There is a shrub in Tasmania about 43,000 years old.
http://www.sciencemag.org/cgi/content/short/277/5325/483a
> We often think life with age of 1 month - 100 years.

Ah! That must be in the narrows of your own mind, then.
> What about life form that live for only 1 second. There can be a life
> which has a lifetime of just 1 sec.

Possibly, but we haven't seen such yet.
> Or may be some Living giant which lives for million years. and for him
> 1 year = 1 second. So we are unable to detect its movements.
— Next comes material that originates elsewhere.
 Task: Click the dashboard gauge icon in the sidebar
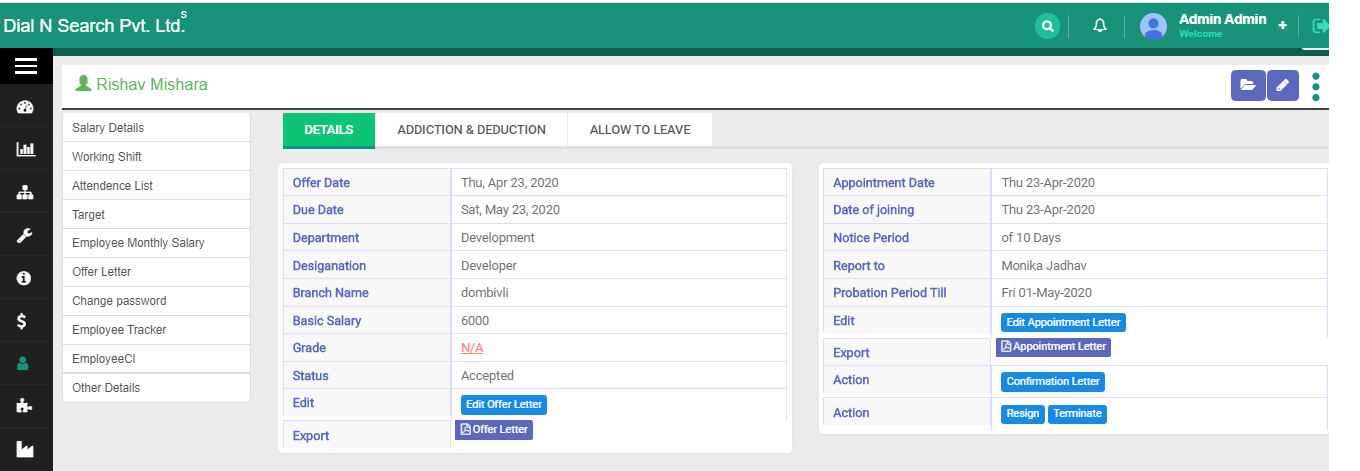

Trees don't move, yet they live and we detect them easily enough. I
dare say that if there were a giant which lived for 1 million years,
it would be visible whether it moved or not.
> It takes 1 sec for us to move our hands/ legs to walk. Just image a
> Big living Object that takes 10 years for moving its parts.
>
> If we Just look that object for 1-2 years we will not be able to
> detect those movement. And we will miss them as living objects.
>
> Earth takes 1 year to revolve arround Sun. And Sun takes millions of
> years to revolve arround Galaxy. So if a living being is made of stars
> and is walking we will never be able to detect those movements in our
> life time. As it will take millions of years to turn arround.
>
> As they take 1 Million years to move their hands and Legs.
>
> Simmilarly for very small life that has a lifetime of say a nano
> second we can never detect them as living object. Asby the time we
> adjust our Microscope they will have died already.,

We can make images of things that happen in attoseconds (billionths of
a nanosecond).
http://www.google.com/search?hl=en&q=attosecond+imagery&btnG=Google+Search
> So detection of Life is very difficult if they live in different
> timescale and length.

No. Only your limited knowledge and lack of imagination causes you to
believe that is true.
> If a blind cannot see someone that does not mean
> the things do not exist. So if we are unable to detect such living
> things it does not mean they do not exists.
>
> Bye
> Sanny

Mobility is not a prerequisite for "life." Many life forms do not
move.

Structure is a prerequisite. All life forms have a finite extent, a
definite boundary between "self" and "not-self", and an identifiable
structure - they are not amorphous blobs of matter.

So is the potential for self-reproduction a prerequisite, or at least
the ability of its parent organism(s) to reproduce. If it lives, and
there was ever a time when it did not live, it must have started
living at some point. Except for the most primitive possible 'life
form' (which will always be arguably non-living) all life arises from
previous life.

So is mortality a prerequisite. If it cannot "die" can it be truly
called "alive"?

So is maintenance of its identity while interacting with its
environment to absorb and expel matter and energy a prerequisite.